Objective
Pick out every line of the material that contains the string "search", matching case exactly, and copy each of those lines in full.

Material provided
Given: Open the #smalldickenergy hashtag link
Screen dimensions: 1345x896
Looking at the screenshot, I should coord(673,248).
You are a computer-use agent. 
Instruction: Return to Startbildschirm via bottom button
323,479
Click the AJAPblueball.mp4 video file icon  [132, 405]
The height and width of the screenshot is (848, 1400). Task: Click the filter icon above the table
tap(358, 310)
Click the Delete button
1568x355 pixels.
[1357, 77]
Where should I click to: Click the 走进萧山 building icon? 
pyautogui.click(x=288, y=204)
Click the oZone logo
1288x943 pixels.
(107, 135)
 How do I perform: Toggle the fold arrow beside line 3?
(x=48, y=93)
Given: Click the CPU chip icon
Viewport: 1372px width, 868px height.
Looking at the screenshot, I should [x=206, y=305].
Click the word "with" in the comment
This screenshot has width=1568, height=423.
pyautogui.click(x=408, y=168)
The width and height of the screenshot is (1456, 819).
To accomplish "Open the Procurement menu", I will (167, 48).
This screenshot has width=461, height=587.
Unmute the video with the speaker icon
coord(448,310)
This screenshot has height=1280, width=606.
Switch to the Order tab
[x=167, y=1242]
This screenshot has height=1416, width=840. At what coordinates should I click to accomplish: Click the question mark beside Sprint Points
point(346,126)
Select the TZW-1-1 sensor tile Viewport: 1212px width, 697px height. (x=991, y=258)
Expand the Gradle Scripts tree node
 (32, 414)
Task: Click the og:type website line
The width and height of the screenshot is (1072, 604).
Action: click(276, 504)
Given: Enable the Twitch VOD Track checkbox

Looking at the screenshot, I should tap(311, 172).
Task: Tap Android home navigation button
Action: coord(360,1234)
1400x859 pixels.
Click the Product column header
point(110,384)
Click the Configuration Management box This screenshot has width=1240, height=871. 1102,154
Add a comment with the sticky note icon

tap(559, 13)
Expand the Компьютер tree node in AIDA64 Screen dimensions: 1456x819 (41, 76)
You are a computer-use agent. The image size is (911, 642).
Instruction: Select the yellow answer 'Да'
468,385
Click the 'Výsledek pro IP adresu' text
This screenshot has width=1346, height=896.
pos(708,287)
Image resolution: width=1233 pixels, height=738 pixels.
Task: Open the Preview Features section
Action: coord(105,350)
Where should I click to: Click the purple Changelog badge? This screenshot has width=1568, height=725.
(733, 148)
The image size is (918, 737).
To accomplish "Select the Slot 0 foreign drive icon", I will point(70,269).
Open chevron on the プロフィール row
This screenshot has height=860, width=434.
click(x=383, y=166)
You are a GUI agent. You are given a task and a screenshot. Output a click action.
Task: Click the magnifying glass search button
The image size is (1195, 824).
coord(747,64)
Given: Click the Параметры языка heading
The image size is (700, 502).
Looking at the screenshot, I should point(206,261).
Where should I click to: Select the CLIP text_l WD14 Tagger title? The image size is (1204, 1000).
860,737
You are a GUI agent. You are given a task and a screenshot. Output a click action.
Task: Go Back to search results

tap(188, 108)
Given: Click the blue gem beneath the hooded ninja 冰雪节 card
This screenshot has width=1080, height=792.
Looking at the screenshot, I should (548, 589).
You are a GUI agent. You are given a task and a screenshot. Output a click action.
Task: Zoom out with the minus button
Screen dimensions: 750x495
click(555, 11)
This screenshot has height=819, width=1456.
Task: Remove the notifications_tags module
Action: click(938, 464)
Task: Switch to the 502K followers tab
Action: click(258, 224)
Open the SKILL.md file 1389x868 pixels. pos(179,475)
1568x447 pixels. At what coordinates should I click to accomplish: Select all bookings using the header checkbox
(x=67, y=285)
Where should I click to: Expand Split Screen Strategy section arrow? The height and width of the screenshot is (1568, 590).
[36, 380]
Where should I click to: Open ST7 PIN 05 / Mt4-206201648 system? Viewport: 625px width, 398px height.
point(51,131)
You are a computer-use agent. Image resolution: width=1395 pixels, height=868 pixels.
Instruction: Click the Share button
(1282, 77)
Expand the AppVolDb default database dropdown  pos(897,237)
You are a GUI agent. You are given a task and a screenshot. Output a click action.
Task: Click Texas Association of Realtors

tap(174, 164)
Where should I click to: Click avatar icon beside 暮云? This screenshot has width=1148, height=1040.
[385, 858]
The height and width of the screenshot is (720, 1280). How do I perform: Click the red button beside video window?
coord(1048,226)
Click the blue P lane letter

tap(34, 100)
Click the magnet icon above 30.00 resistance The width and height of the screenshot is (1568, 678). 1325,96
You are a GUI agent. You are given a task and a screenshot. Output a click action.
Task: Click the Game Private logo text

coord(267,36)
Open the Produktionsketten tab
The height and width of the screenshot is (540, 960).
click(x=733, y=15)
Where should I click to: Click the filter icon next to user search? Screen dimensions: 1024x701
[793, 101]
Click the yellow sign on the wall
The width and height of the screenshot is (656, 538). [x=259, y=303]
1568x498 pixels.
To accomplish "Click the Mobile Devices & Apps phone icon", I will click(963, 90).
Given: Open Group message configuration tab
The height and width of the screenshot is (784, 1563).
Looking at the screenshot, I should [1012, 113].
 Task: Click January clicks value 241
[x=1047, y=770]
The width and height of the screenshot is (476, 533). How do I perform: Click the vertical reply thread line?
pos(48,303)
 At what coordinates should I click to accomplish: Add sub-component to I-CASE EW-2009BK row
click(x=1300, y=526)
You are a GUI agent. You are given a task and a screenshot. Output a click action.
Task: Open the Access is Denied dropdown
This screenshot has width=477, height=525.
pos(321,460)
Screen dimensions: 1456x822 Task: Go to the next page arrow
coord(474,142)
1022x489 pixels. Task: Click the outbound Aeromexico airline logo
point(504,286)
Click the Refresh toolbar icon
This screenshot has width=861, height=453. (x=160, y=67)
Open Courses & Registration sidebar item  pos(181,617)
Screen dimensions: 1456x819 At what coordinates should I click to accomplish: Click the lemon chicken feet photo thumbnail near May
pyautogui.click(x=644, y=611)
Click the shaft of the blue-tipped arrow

Task response
Task: Click the magnifying glass search button
Task: Go Back to search results
Where should I click to: Click the filter icon next to user search? Screen dimensions: 1024x701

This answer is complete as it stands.